:: Provided material ::

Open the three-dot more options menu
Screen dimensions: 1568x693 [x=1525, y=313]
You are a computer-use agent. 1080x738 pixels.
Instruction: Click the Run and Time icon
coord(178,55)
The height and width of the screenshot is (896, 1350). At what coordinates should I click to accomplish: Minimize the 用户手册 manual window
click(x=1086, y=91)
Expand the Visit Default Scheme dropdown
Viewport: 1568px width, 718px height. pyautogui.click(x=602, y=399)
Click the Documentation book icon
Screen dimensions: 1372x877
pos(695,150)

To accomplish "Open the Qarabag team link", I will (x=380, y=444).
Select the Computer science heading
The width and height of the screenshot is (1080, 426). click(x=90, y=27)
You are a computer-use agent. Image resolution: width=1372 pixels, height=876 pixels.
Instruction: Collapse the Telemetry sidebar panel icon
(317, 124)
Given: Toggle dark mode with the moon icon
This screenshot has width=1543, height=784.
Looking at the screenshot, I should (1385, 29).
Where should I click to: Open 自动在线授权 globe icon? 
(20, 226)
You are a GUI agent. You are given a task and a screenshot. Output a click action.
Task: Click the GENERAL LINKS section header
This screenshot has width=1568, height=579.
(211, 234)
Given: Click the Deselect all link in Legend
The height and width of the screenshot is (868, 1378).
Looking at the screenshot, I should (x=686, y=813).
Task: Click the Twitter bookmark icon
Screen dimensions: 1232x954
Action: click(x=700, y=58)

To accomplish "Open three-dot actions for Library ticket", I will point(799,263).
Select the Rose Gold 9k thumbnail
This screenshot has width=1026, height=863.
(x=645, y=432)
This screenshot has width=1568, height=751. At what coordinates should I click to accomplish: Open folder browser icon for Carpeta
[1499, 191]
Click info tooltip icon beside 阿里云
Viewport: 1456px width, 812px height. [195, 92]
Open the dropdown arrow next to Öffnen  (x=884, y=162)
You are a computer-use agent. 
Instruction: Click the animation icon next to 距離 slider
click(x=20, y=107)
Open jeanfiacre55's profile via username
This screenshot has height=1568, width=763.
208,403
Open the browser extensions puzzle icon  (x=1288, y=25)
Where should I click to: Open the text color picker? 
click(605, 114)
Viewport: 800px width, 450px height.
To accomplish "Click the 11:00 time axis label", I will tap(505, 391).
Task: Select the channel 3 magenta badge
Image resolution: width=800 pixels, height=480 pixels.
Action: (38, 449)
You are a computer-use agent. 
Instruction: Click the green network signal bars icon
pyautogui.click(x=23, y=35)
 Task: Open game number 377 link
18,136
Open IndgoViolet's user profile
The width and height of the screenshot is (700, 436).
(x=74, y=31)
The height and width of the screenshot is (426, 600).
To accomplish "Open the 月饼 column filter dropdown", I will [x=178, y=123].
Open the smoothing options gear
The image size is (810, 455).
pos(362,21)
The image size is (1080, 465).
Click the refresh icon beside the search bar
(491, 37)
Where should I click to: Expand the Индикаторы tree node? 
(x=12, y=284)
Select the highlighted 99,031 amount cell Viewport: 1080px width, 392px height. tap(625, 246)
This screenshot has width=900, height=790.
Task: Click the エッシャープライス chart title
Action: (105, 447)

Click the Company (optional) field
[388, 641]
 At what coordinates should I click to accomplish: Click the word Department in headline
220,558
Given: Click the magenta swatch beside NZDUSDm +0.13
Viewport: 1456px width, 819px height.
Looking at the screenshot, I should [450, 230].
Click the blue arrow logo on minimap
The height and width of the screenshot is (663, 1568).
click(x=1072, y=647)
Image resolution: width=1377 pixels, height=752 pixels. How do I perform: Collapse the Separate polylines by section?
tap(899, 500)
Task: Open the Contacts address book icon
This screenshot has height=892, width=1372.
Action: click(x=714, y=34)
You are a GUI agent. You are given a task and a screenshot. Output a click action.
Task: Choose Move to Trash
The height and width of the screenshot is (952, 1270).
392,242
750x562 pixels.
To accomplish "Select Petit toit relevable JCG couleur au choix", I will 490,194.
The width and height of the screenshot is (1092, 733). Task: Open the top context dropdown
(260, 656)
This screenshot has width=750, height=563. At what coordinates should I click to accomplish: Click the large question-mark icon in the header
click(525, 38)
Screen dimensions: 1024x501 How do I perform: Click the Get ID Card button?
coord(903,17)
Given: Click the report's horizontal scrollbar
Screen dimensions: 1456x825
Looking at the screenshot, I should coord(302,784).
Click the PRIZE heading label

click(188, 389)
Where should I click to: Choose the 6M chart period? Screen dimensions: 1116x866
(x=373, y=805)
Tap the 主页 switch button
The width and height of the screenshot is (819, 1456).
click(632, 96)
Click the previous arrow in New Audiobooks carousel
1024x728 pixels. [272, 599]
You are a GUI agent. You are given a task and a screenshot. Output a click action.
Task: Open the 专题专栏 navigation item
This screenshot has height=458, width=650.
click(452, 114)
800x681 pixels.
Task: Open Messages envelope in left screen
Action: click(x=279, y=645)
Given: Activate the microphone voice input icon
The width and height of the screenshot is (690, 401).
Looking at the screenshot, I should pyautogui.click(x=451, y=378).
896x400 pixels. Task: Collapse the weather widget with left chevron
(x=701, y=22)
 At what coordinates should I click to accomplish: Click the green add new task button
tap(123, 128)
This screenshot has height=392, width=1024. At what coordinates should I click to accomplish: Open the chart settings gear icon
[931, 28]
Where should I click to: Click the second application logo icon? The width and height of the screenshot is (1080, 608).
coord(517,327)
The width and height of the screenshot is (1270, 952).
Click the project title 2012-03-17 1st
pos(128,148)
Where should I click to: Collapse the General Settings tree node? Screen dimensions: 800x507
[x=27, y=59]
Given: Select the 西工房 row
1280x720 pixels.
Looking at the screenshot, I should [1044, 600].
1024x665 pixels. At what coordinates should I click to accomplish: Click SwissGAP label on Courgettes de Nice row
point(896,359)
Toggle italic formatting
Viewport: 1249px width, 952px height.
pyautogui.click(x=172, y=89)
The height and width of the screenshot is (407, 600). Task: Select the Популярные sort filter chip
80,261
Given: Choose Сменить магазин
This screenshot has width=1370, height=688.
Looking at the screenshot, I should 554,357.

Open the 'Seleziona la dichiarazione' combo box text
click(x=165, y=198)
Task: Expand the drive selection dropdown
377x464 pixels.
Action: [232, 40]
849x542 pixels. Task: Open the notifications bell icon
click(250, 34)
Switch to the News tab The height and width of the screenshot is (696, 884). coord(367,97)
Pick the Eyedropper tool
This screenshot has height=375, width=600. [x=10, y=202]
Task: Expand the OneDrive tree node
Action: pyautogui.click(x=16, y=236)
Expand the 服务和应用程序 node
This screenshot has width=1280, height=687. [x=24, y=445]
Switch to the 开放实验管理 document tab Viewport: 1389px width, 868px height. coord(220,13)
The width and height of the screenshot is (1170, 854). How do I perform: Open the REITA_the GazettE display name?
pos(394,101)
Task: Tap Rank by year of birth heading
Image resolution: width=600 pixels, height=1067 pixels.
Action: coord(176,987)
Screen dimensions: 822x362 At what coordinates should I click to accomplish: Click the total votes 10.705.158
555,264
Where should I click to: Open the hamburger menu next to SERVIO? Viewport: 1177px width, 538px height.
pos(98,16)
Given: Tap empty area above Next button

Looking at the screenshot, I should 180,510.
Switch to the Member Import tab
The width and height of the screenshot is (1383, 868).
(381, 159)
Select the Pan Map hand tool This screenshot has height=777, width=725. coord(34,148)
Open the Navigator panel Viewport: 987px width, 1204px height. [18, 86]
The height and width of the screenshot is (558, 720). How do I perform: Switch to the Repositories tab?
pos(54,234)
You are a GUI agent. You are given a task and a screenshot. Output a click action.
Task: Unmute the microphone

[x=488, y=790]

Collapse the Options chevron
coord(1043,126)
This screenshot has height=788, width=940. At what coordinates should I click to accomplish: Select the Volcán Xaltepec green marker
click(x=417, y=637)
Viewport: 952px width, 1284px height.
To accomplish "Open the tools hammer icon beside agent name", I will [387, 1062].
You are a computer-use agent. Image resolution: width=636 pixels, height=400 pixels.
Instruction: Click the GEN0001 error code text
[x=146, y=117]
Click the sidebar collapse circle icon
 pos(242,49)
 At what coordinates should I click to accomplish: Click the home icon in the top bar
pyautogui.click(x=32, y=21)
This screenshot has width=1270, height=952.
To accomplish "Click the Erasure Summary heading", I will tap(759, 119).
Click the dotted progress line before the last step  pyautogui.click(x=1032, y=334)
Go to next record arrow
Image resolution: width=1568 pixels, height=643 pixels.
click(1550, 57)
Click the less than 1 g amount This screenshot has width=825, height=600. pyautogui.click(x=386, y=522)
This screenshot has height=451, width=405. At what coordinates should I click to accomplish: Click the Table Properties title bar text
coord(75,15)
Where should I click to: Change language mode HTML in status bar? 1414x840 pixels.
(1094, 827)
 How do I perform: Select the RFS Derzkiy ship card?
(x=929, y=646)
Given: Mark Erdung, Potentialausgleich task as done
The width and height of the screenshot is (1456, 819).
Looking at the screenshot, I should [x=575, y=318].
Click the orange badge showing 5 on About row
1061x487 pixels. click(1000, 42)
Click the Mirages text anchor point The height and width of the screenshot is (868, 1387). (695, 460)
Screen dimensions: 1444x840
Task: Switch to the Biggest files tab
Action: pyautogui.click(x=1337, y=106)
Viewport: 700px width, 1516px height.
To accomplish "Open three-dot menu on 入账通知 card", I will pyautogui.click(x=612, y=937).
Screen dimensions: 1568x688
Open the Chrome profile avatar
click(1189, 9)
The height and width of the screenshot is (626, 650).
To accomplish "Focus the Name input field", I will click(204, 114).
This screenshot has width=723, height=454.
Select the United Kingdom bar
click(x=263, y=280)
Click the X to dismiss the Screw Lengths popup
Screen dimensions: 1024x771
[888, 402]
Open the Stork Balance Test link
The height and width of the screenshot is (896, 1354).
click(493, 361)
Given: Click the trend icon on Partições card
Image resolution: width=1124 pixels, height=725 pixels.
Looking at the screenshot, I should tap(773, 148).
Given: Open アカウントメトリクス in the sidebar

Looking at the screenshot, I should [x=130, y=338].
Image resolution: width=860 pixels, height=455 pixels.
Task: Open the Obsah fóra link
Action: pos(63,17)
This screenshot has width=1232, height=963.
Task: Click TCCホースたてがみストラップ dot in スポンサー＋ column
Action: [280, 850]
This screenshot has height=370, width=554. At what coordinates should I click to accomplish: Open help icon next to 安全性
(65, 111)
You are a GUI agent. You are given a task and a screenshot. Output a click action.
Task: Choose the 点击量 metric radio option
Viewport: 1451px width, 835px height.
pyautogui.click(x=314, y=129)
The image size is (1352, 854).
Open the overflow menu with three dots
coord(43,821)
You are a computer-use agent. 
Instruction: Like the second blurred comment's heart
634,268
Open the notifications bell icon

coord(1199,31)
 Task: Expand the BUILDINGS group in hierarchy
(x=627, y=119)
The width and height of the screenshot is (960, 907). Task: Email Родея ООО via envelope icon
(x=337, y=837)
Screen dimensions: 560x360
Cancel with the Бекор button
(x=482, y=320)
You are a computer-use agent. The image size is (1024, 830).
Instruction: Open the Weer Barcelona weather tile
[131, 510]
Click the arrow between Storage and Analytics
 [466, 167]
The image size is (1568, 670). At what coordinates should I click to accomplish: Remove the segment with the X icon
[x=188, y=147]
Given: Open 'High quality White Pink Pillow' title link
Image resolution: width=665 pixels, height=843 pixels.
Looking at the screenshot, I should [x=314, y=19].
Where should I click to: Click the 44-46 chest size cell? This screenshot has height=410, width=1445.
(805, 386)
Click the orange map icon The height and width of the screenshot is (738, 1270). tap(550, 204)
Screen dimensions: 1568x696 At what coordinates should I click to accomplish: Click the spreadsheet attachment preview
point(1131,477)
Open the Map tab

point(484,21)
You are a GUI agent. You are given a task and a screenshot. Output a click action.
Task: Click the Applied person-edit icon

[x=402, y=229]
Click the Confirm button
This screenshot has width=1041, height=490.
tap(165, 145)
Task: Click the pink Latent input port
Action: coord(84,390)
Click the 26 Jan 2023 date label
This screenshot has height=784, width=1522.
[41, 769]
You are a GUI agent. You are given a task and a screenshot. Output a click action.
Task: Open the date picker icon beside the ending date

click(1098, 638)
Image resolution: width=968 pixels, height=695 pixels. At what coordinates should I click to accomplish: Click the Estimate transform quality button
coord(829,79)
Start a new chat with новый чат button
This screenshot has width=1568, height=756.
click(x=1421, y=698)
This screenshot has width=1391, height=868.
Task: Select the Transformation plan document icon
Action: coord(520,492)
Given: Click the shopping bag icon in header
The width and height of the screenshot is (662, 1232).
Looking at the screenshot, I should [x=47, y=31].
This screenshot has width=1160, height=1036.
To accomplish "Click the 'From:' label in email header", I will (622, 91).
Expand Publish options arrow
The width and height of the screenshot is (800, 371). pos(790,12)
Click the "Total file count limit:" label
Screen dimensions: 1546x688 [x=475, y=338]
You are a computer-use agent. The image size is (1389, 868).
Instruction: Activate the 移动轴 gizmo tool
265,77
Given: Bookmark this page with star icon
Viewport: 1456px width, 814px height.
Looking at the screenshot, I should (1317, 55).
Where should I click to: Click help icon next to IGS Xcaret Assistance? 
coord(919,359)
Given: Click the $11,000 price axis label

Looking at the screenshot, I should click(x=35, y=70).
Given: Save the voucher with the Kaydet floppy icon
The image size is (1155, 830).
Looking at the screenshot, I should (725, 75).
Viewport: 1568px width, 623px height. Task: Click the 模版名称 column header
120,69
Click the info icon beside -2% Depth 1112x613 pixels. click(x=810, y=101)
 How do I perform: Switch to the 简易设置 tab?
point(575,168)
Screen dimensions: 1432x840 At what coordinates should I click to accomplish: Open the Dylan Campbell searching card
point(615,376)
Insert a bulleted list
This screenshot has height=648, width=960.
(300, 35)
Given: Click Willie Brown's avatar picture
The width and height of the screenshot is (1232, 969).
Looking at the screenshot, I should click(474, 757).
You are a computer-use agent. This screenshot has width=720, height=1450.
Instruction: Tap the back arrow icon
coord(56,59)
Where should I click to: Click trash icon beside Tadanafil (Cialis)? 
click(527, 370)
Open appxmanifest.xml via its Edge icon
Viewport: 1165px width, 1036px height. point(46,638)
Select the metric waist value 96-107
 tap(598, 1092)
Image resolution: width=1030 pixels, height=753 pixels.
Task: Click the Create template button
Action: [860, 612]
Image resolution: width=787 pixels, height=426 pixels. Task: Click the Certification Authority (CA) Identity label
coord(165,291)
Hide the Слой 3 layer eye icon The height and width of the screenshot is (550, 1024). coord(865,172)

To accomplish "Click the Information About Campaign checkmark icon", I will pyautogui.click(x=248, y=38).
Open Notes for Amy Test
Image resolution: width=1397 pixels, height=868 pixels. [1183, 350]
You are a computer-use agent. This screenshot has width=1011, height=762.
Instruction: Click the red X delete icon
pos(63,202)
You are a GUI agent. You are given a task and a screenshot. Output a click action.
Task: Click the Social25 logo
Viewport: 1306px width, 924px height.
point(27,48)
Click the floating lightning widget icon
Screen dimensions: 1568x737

:::

● Directive
Pull out every line of the data above that contains the word "Expand", matching upper and lower case exactly.

● Answer to the task
Expand the Visit Default Scheme dropdown
Where should I click to: Expand the Индикаторы tree node? 
Task: Expand the drive selection dropdown
Task: Expand the OneDrive tree node
Expand the 服务和应用程序 node
 Task: Expand the BUILDINGS group in hierarchy
Expand Publish options arrow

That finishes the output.